Reviews and Commentaries for the Music of Boz Scaggs

Sonic Grade: D

Ran across this listing from all the way back in 2005. It takes shots at Badly Half-Speed Mastered records like this awful CBS audiophile pressing of Silk Degrees, as well as the audiophiles who complained about plain old domestic pressings at the time. I should know; I was one of them. Ouch. 

Old customers know that we have been relentlessly anti-audiophile-LP for years, since the early ’90s in fact, when those awful Acoustic Sounds jazz records first started coming out.
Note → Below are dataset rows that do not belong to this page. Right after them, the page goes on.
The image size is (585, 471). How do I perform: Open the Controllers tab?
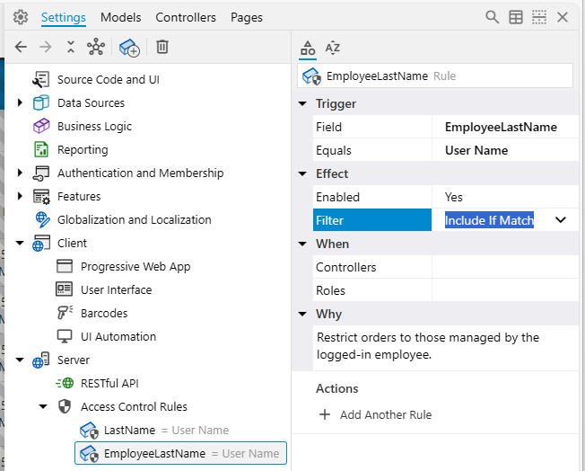coord(186,17)

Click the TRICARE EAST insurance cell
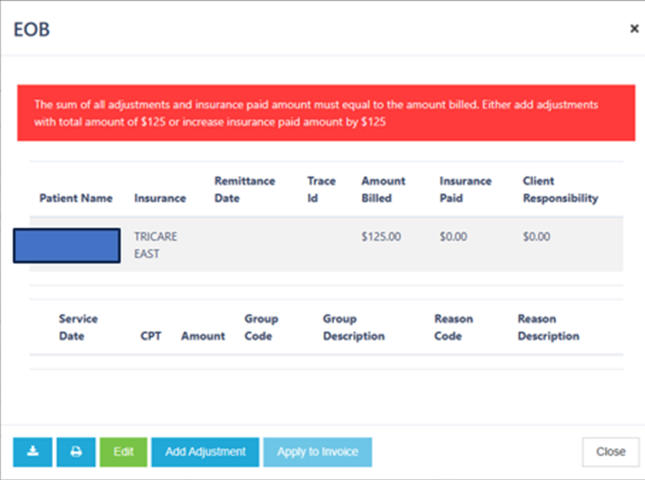pyautogui.click(x=156, y=245)
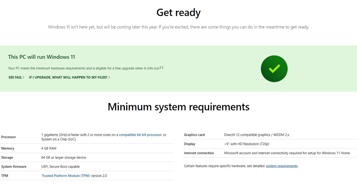Open the detailed system requirements link
Image resolution: width=357 pixels, height=188 pixels.
click(x=282, y=166)
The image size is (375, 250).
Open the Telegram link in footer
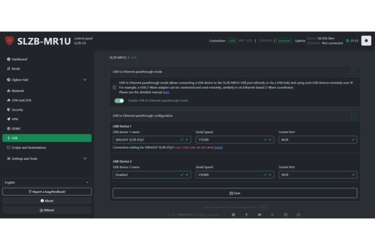(x=233, y=215)
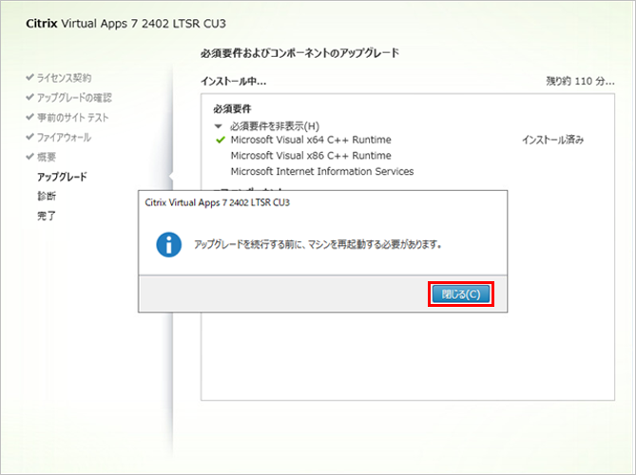Click the checkmark next to ライセンス契約
This screenshot has width=636, height=475.
point(29,77)
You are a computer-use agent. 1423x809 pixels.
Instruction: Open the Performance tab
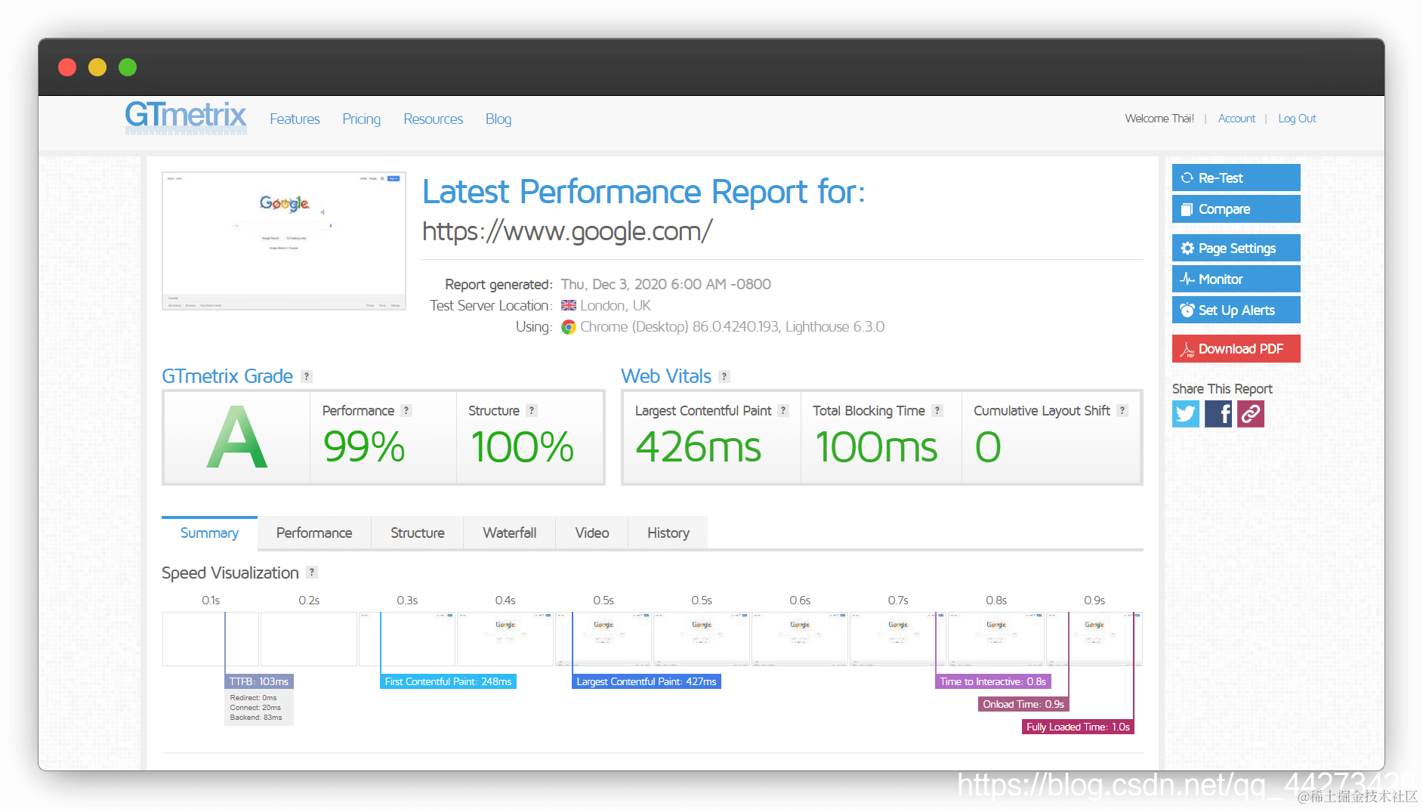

Hey, here’s a question for you. When was the last time that anybody mentioned a word about those Heavy Vinyl Disasters, badly mastered by Doug Sax with no presence and bloated bass? They’ve rather fallen from favor, have they not? I wonder why. Could it be because they were as ridiculously bad as I said they were, and it just took the rest of the world a little longer to recognize that fact? Perhaps most audiophiles are making progress. It’s just taking them a long long time. 


Hot Stamper Commentary from 2005!

Hot Stampers finally discovered! This is the SWEEETEST, RICHEST, MOST TONALLY CORRECT COPY I have ever heard.

This album has a long history here at Better Records. I used to complain about the CBS Half-Speeds being too bright.